The first quickly leads to unreadable code. The second seems overly proscriptive.

In the absence of a hard rule, here are some guidelines which I hope are non-contentious and which may help us reach a conclusion:

  • have the operator precedence tables to hand and understand how to interpret expressions using them
  • understand the logic behind the operator precedence tables, but be aware of the traps and pitfalls
  • remember, parentheses are not the only way to make order of evaluation clear.
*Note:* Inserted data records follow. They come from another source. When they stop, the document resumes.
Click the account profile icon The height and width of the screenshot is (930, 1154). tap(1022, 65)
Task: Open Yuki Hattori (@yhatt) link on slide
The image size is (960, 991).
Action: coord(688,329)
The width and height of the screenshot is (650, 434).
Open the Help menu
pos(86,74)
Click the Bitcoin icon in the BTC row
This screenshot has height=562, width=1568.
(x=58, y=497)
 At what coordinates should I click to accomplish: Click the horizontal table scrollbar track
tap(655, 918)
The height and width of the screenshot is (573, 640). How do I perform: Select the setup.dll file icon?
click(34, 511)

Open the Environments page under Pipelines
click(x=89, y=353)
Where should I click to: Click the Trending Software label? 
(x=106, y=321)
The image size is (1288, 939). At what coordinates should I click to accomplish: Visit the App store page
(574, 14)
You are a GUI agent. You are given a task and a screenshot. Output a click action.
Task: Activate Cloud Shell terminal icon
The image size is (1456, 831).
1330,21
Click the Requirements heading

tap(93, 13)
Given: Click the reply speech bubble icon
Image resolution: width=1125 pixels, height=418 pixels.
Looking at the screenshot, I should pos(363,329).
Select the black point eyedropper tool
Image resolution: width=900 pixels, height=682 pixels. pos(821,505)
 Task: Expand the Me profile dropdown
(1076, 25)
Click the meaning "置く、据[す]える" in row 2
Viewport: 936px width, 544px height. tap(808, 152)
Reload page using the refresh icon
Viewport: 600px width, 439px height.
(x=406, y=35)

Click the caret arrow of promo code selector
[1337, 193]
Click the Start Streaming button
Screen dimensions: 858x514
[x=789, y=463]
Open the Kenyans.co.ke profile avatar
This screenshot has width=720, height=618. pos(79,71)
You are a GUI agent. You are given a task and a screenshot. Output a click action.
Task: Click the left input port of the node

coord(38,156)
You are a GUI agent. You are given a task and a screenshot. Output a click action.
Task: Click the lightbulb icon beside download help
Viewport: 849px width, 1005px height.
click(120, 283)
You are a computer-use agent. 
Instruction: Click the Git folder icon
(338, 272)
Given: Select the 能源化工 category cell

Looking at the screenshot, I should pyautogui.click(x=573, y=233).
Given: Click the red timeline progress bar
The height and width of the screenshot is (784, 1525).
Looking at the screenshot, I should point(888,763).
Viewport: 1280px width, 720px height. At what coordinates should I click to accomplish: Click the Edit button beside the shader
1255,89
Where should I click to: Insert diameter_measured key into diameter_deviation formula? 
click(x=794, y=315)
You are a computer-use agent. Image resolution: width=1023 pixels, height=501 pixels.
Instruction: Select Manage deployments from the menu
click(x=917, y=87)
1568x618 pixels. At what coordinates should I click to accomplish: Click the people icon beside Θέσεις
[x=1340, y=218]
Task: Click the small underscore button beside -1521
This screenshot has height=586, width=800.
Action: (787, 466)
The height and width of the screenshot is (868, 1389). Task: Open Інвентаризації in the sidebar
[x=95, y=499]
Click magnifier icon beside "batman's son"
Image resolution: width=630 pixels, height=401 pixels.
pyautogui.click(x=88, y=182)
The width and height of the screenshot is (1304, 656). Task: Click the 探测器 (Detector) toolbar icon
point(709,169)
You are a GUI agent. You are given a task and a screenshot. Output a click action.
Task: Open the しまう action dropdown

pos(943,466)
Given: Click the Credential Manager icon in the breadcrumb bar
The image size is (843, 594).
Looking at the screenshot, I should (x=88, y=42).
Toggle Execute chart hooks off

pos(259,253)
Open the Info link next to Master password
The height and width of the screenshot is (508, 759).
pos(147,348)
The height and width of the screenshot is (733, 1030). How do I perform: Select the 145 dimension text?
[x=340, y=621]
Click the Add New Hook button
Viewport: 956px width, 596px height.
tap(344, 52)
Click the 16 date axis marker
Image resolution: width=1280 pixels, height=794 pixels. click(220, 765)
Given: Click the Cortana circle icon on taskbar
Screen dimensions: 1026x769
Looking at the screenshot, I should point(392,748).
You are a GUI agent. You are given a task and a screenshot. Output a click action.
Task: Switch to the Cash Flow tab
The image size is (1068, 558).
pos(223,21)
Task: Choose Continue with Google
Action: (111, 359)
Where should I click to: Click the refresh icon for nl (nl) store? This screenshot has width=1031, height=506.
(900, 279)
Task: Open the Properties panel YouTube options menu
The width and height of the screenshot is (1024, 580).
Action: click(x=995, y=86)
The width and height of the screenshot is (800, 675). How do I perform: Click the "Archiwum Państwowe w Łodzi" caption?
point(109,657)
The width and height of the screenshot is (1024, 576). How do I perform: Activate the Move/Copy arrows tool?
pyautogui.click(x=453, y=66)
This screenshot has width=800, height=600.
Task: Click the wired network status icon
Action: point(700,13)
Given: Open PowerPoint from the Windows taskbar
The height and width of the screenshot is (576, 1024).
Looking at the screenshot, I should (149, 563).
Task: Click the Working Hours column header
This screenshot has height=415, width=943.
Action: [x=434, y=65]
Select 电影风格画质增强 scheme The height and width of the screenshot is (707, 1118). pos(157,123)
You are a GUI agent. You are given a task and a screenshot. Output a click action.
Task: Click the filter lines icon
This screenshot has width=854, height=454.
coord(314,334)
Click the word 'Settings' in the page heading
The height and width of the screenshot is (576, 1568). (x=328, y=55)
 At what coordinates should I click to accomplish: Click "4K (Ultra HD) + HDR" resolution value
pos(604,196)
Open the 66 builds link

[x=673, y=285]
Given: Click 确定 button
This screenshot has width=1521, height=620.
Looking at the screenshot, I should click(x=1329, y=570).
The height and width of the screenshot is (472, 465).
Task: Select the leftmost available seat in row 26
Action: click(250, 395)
For example, our fourth example could be rewritten:
*utf++ = 0x80 | 
              ucs >> 6 & 
              0x6f

  • or even:
*utf = ucs >> 6; 
*utf &= 0x6f; 
*utf |= 0x80; 
++utf;

  • if an expression is hard to understand, break it down into simpler steps, or extract it out as a function with a meaningful name
  • trust the compiler: it might not implement partial template specialisation correctly, but it will get operator precedence right every time
  • never use parentheses simply because you aren’t sure of how an expression will be evaluated without them: treat doubt as an opportunity to learn
  • all macro arguments must be parenthesised.

Concluding Thoughts

Any effort put into becoming familiar with precedence tables is likely to pay off across a range of languages. For example, although C++ introduces several new operators over C, there are no surprises. The precedence rules remain in force even if the operators have been overloaded (but that’s the subject of another article). Java operator precedence is almost a subset of C’s. Similarly, scripting languages are generally compatible with C, even where C’s precedence rules are slightly [2]. So, while Perl introduces lower precedence versions of the logical operators not, and, and or, it ensures that not binds more tightly than and which in turn binds more tightly than or. Interestingly, in Python, where whitespace is syntactically significant, parentheses can be used not just to indicate order of evaluation, but also to wrap lengthy expressions over several lines.

The more experienced I become as programmer, the fewer parentheses I use. Coming from a mathematical background, it was several months into my first job before I dared use the conditional operator — and when I finally did start using it, I parenthesised all the sub-expressions for safety. Later on in my career, when I first found myself working with the bitwise operators, again, I enclosed sub-expressions with brackets. As my confidence has increased, the brackets have peeled away.

This, though, is simply evolution. Familiarity with the languages you use makes it easier to read expressions without the unnecessary noise of parentheses. Evolving in this way, however, leaves a programmer vulnerable when working on code written by a more experienced team-mate, unless the experienced programmer writes to a lowest common denominator.

Surely it would be better for everyone to raise their game. The operator precedence tables are a fundamental part of the language. The rules for using them are simple. Although there are many precedence levels, the operators do group logically. Update your coding standards. Prohibit unnecessary parentheses. Brackets off!


Notes

Book cover

[1] I’ve taken this example directly from Andrew Koenig’s “C Traps and Pitfalls”. This is a nice little book which expands on the ideas presented in a paper of the same name [PDF].

[2] According to Koenig, some of C’s peculiarities can be blamed on its heritage:

The precedence of the C logical operators comes about for historical reasons. B, the predecessor of C, had logical operators that corresponded roughly to C’s & and | operators. Although they were defined to act on bits, the compiler would treat them as && and || if they were in a conditional context. When the two usages were split apart in C, it was deemed too dangerous to change the precedence much.

This article first appeared appeared in C Vu 15.6, and I am grateful to all at C Vu for their help.